1) Find the conditional mean $E (Y\; |\; X = x)$ and the conditional variance $V (Y\; | \;X = x)$ for $x = -2, -1,0,1,2.$

2) Compute the variance on Y and the variance on the conditional mean of Y given X

This additional information might help you:

E(X)=0
E(Y)=8/7

I have tried over and over but without any luck.

Ps. I use Mathematica 8.

Answer 1

Assuming you have version 9 you can do the following.

data = {{-1, 0}, {0, 0}, {1, 0}, {-2, 1}, {2, 1}, {-1, 3}, {1, 3}};

dist = EmpiricalDistribution[data];

Table[Expectation[y \[Conditioned] x == i, {x, y} \[Distributed] dist], {i, -2, 2}]

(*{1, 3/2, 0, 3/2, 1}*)

Note: Conditional probabilities and expectations didn't work for EmpiricalDistribution in version 8. In that case you could code this up yourself as...

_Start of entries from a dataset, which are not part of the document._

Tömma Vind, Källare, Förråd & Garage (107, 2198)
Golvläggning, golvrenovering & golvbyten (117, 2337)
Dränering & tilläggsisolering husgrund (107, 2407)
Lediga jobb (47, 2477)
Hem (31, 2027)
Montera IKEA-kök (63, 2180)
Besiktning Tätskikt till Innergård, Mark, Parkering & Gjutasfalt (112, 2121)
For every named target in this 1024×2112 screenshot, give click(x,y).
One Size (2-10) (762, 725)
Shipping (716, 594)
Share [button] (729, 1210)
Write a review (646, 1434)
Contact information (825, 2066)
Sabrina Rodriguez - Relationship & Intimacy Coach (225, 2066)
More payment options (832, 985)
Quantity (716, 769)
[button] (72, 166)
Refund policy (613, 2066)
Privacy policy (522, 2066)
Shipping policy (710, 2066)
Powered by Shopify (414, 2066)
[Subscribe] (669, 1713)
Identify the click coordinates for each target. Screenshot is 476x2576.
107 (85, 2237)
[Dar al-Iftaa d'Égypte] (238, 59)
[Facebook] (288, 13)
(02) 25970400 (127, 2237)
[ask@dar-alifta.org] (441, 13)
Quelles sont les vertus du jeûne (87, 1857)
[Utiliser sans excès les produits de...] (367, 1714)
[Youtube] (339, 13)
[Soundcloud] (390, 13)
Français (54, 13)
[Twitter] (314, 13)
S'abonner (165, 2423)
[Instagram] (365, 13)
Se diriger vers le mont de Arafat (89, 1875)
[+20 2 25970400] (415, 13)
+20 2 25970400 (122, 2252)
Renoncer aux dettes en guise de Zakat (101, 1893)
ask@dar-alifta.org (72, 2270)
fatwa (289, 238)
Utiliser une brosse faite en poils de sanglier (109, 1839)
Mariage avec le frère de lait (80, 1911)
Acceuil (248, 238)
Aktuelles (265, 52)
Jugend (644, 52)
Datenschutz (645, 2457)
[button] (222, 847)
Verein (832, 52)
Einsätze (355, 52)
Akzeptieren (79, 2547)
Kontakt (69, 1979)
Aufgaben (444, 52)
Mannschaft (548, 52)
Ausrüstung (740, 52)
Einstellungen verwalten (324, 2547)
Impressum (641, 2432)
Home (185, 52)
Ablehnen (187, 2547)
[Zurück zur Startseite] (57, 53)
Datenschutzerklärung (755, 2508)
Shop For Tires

Table[Mean[Cases[data, {i, y_} :> y]], {i, -2, 2}]

(* {1, 3/2, 0, 3/2, 1} *)

Edit: An incredibly inefficient but distribution-based solution in M8 is to use ProbabilityDistribution.

pdist = 
 ProbabilityDistribution[Block[{tally = Tally[data], nprobs},
   nprobs = Normalize[tally[[All, 2]], Total];
   Piecewise[
    Transpose[{nprobs, (And @@ Thread[{x, y} == #]) & /@ 
       tally[[All, 1]]}]]
   ], {x, -3, 3, 1}, {y, -3, 3, 1}]

Table[
 Expectation[
  y \[Conditioned] x == i, {x, y} \[Distributed] pdist], {i, -2, 2}]

(* {1, 3/2, 0, 3/2, 1} *)

For completeness, to compute the variance using Expectation it gets a little messy.

mu = Expectation[y \[Conditioned] x == i, {x, y} \[Distributed] pdist];
Table[Expectation[(y - mu)^2 \[Conditioned] 
   x == i, {x, y} \[Distributed] pdist], {i, -2, 2}]

(*{0, 9/4, 0, 9/4, 0}*)

Answer 2

I should perhaps make this post a comment and not an answer. However, I wish to fully support the comments of @AndyRoss (and have +1 his answer).

cas = Cases[list, {#, y_} :> y] & /@ Range[-2, 2];
ans = {Mean[#], Mean[(# - Mean[#])^2]} & /@ cas;
Style[Prepend[
   MapThread[Prepend[#1, #2] &, {ans, Range[-2, 2]}], {"x", 
    "E[Y|X=x]", "Var[Y|X=x]"}] // Grid, 20]

I wished to make the following points (already made):

1. The underlying discrete uniform distribution make all the answers a matter of counting and the Mathematica functions are not really necessary.
2. Variance uses unbiased estimator and will (appropriately) fail for lists with one element. Using it in this context for larger lists lead to answer 9/2 due to correction factor ($n-1$ rather than $n$), so the definition of variance provides the suitable answer. (noting the cases: {{1}, {0, 3}, {0}, {0, 3}, {1}})
3. ProbabilityDistribution is a nice function but only complicates and as @AndyRoss has stated is inefficient for this specific problem. (This is really a restatement of 1).